The GNS team used the software’s patch simulation capabilities to establish patch-blank spot weld patterns. The spot welds that adhere the patches to the blank also had to be evaluated to ensure that their placement would not disrupt the needed material flow or fracture during the forming process. To set up the simulation, the team defined the number and location of spot welds. The results of this initial setup gave the team an opportunity to visualize the normal and tangential forces exerted on each spot weld during the forming process. These analytical results guided the team to predict interfacial weld failure and revise the spot weld pattern to eliminate the undesired condition.

The software’s graphical user interface gave the manufacturer time to schedule and process multiple simulations quickly, support the processing of large RFQs, study and fine-tune more challenging components, and develop blank profiles. Using the AutoForm-ThermoSolver, the team could see the dilatation that heating the 22MnB5 material blanks caused. It could study the effects of the transfer time on the heated blanks from the oven to the tool, while referencing adherence to the continuous cooling transformation phase diagram, press forming, and quenching speeds. All of these tools gave the team information they could use to optimize their process pursuant to more efficient cycle times.

Using the simulation software suite’s iterative optimization features, GNS North America now can achieve developed trim edges and holes to initial customer quality requirements of 80% or greater for the first hits and buyoffs to support initial material required dates on both side impact beams and body-in-white components. This saves both time and money related to expensive secondary laser operations, which the company can pass through to its customers.

Hot-stamped Steel Primer

Hot-stamped parts are formed from press-hardenable steel (PHS). The PHS contains 0.001% to 0.005% boron carbon/manganese. It is most commonly known as 22MnB5.

 Automotive single-hat section side impact beam

Generic image of a single-hat section side impact beam. Note that the part has a fully developed outside perimeter trim and hole and slot features. 

The preprocessed material has mechanical properties similar to the widely used HSLA 300 and 340 grade steels, with a tensile strength around 400 MPa and 600 MPa for 1500 grades. However, when the 22MnB5 is thermomechanically processed, its microstructure changes, resulting in a martensitic microstructure. This change is commonly referred to as a phase transformation.

In terms of the process, first the steel is heated to around 950 degrees C and then transported from the furnace to the die and press with robotic end-of-arm tooling. Once the blanks are properly located in the die cavities, the press cycles and the upper die half closes on the lower die half to form the part to its final shape and dwell, while special water-cooling channels in the die forms rapidly extract the heat from the blanks (see Image 1).

The combination of the high temperature and the rapid cooling transforms the material into a 100% martensitic part that can have a finished tensile strength of up to 2,000 MPa. If all this is done accurately, parts can be produced within 100% tolerance and without springback.

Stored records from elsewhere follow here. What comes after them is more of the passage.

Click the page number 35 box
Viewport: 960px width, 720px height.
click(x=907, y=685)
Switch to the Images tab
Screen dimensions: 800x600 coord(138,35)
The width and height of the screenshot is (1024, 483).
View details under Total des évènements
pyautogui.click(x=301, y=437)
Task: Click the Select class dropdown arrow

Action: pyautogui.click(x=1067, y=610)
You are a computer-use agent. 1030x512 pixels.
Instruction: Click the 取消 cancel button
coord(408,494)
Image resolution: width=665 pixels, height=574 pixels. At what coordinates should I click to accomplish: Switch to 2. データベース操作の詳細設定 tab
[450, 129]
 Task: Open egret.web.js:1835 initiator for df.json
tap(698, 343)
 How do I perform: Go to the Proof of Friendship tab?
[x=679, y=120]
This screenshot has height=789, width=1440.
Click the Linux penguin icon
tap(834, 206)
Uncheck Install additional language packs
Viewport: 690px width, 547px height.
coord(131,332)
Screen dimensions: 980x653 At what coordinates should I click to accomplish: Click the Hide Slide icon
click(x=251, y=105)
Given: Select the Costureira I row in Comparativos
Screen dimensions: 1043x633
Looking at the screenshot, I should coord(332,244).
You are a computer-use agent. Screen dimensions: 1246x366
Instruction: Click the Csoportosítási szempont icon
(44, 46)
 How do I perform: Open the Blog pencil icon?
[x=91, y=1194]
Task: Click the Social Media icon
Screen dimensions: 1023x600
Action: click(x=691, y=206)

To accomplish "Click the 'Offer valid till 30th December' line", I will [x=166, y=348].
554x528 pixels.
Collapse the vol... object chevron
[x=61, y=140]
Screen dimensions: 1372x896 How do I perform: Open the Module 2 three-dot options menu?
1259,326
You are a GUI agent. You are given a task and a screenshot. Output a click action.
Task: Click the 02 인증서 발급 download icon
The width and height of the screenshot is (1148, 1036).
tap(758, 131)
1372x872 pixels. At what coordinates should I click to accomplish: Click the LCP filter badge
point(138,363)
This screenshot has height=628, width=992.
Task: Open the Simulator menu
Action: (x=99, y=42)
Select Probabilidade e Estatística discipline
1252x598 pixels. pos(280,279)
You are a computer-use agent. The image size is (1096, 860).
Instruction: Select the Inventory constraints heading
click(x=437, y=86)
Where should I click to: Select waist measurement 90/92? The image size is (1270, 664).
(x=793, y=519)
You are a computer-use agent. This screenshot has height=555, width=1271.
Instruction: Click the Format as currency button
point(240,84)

Image 2 shows the finished martensitic steel’s tensile strength and elongation overlaid on other steels’ to visually demonstrate the differences. This is done to achieve weight targets while simultaneously retaining high-strength mechanical properties for overall performance. This unique material behavior is key for lightweighting safety cages, A pillars, and B pillars.

This unique steel has been used in automotive applications since the early 1980s, starting with Volvo, and continues to become a preferred material selected for automotive impact and body-in-white components and subassemblies.